# Azolla



## Tex Guy (Nov 23, 2008)

photo by Bill, just Bill, on Flickr

This is a plant that we picked up in Florida while at the AGA convention. It actually has some interesting uses to man as seen here.

Unfortunately, it doesn't have much use to me, acting as a fancier form of duckweed.

Anyone here want some of this before I nuke it?


----------



## Tex Gal (Nov 1, 2007)

This is a cool floater. It's much easier to control than duckweed.


----------



## digital_gods (Apr 23, 2010)

How is the growth rate on this one? I would like to get some from you to try. 

If anyone is interested but not wanted to drive out to Tex Gal, I live near by Tex Gal but work by DFW Airport. I would be willing to meet anyone who wanted some.


----------



## Michael (Jul 20, 2010)

Bill, I have a terrible weakness for these little floaters. Could you bring some to the next meeting?

Thanks,
Michael


----------



## Tex Guy (Nov 23, 2008)

@Digital_Gods - I don't know how to quantify that for you. It is certainly slower than duck weed.

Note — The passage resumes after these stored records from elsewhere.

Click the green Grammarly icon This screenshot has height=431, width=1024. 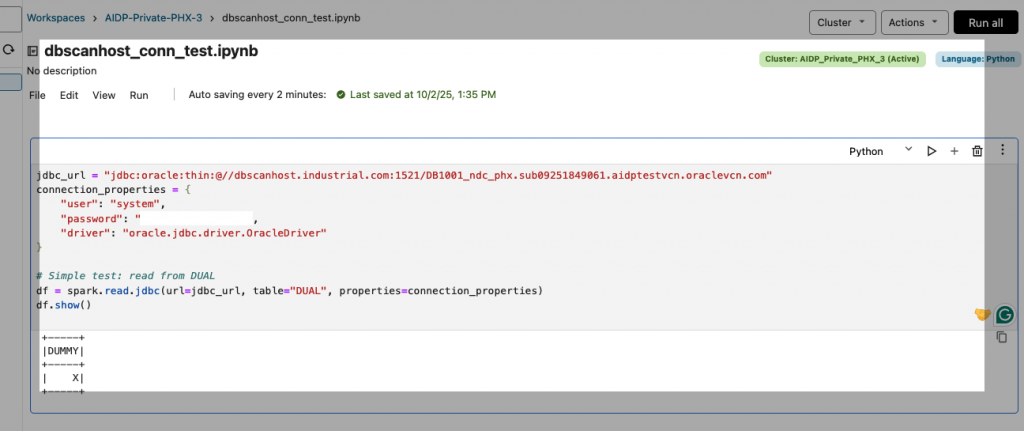(1004, 315)
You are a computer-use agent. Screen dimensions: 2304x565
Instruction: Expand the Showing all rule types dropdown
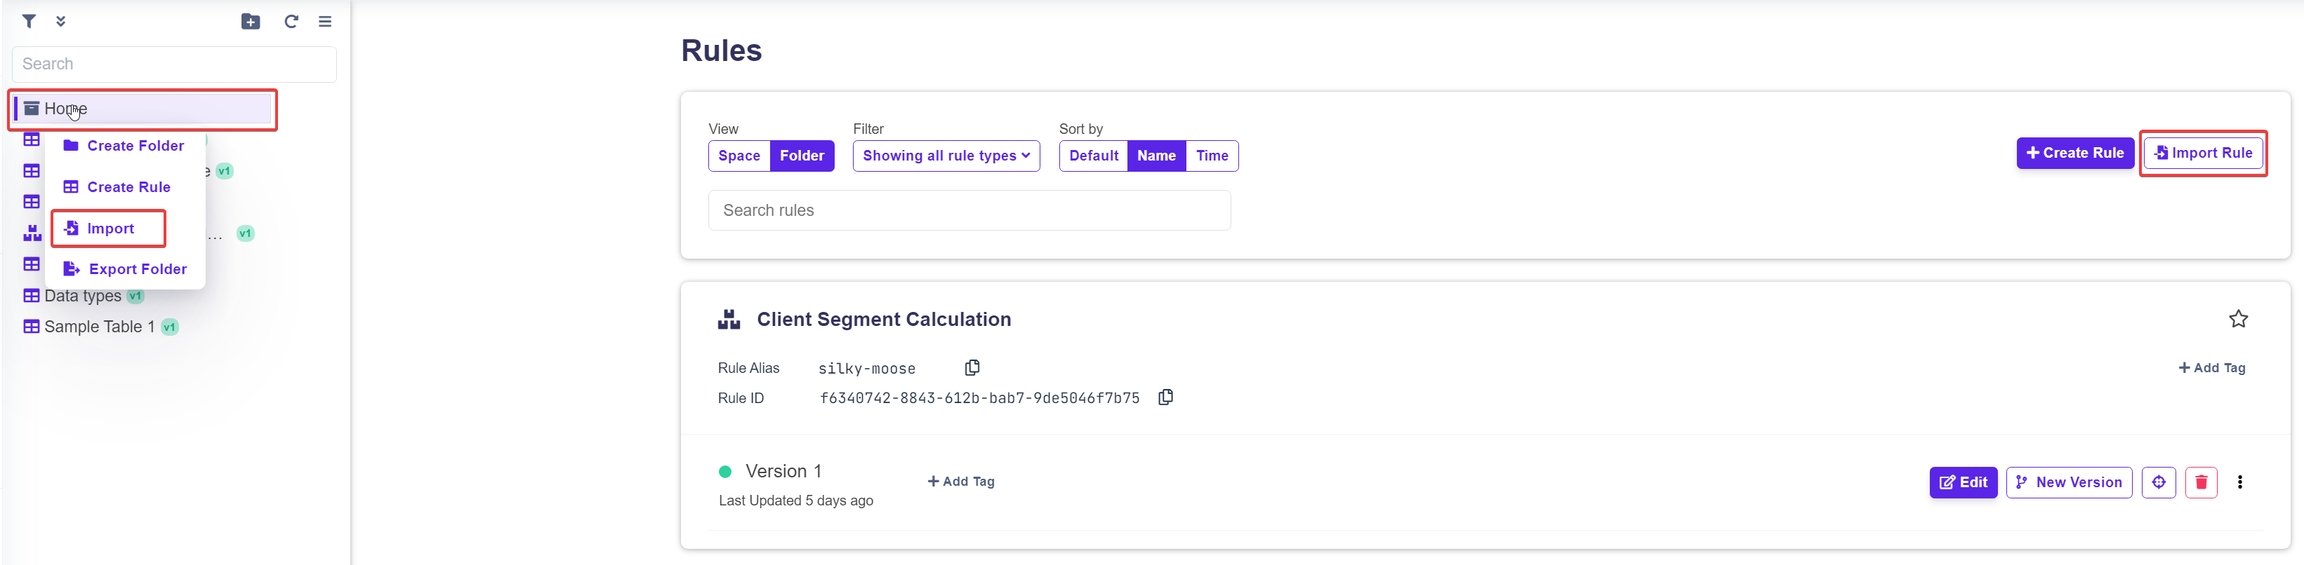click(946, 156)
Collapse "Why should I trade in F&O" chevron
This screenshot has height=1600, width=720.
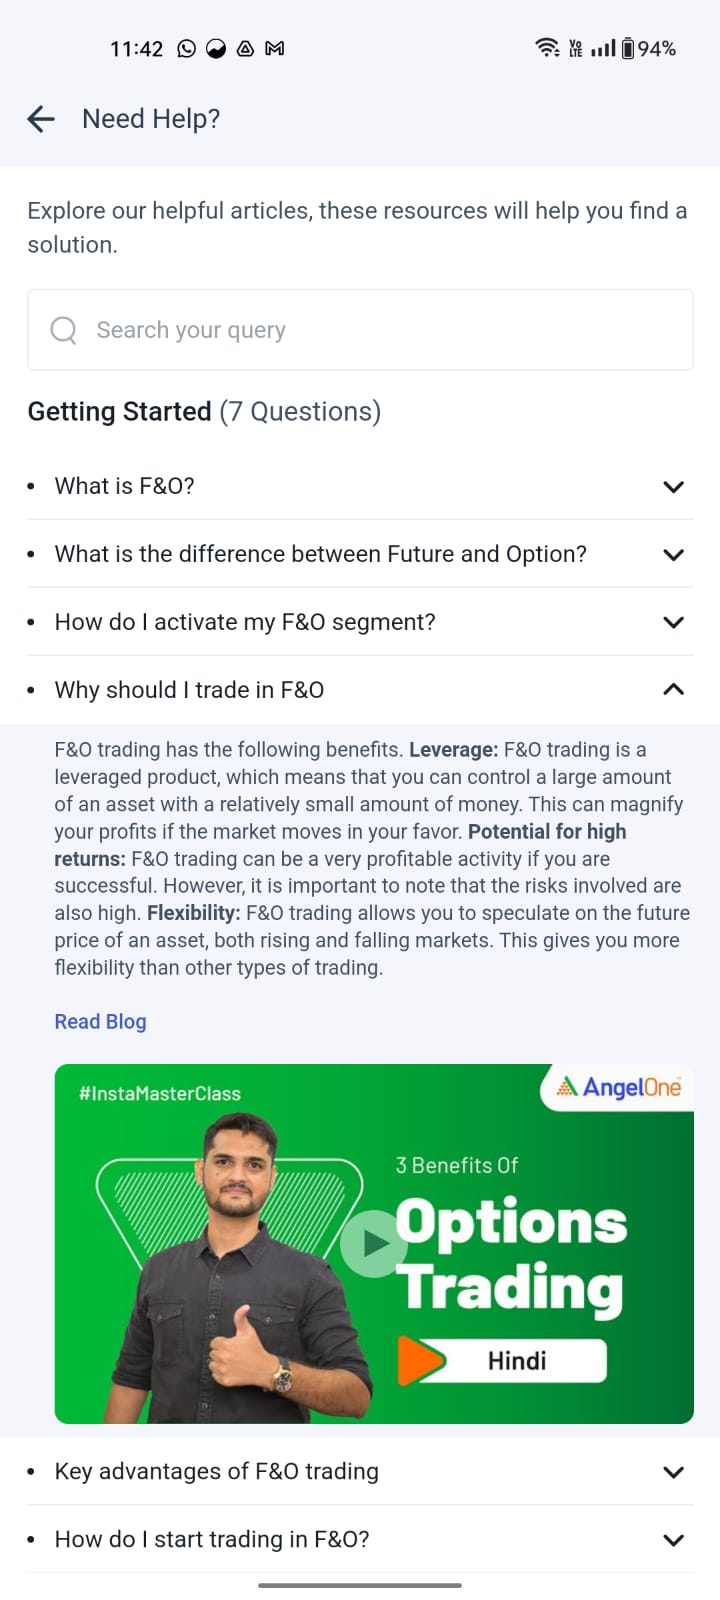point(673,689)
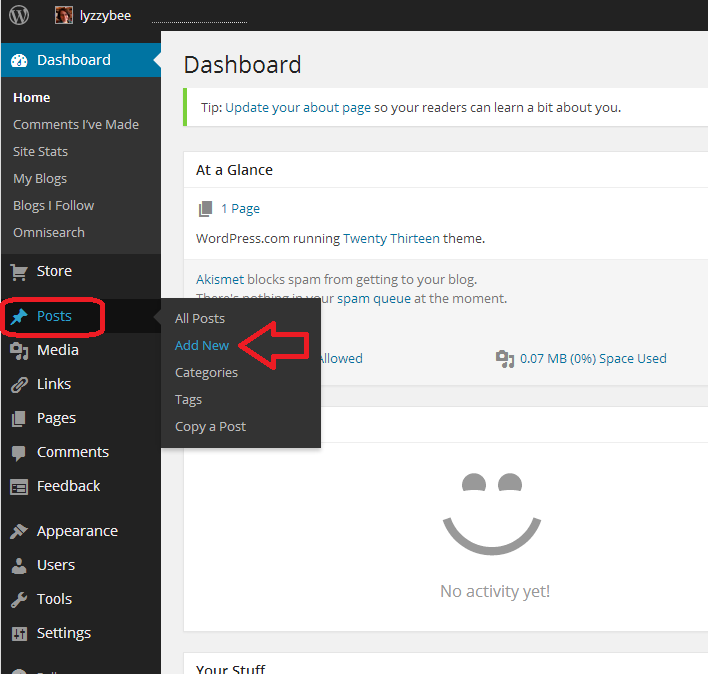This screenshot has width=708, height=674.
Task: Click the '1 Page' link
Action: [x=240, y=208]
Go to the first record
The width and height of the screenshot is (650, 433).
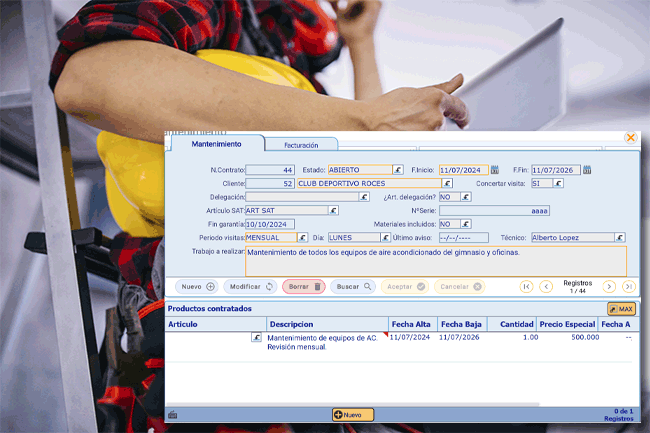point(526,287)
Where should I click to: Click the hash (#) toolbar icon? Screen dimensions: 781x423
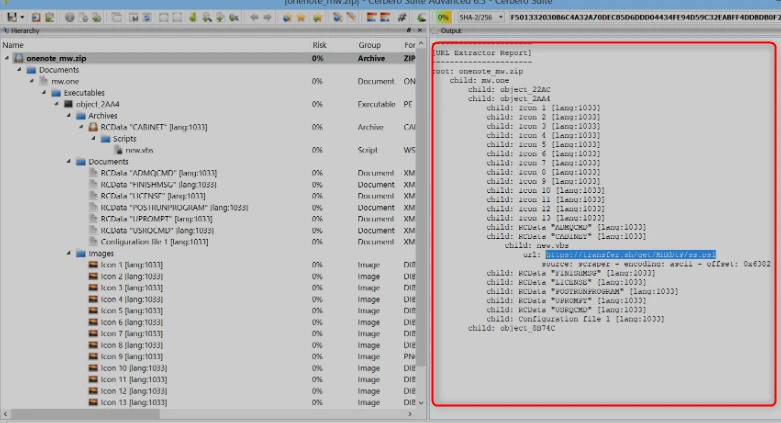click(x=401, y=17)
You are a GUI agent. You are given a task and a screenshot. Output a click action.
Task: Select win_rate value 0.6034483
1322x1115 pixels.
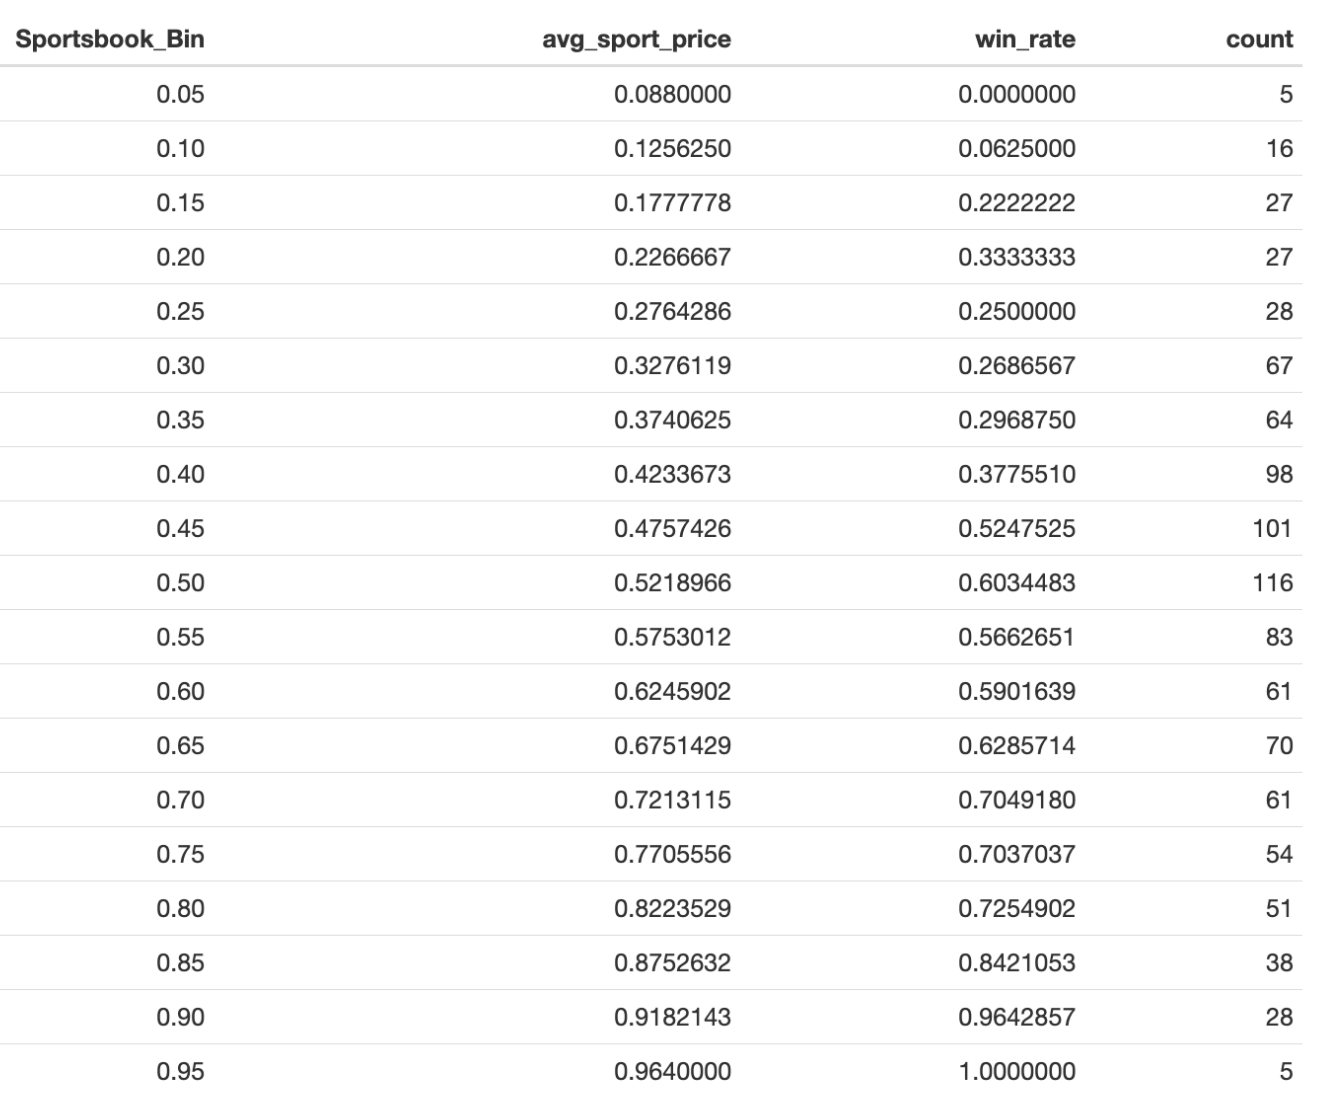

@Michael - I'll make sure you get some.


----------



## Vivarium Concepts (Sep 6, 2006)

*Bill,
I'll take some if it's still available!
Cindy*


----------



## alta678 (Mar 24, 2009)

Could you bring some to the next meeting?


----------



## Tex Guy (Nov 23, 2008)

OK, I'll be holding of on cleaning it out until the meeting. I'll bring it all there.


----------



## digital_gods (Apr 23, 2010)

Sounds like a game plan.


----------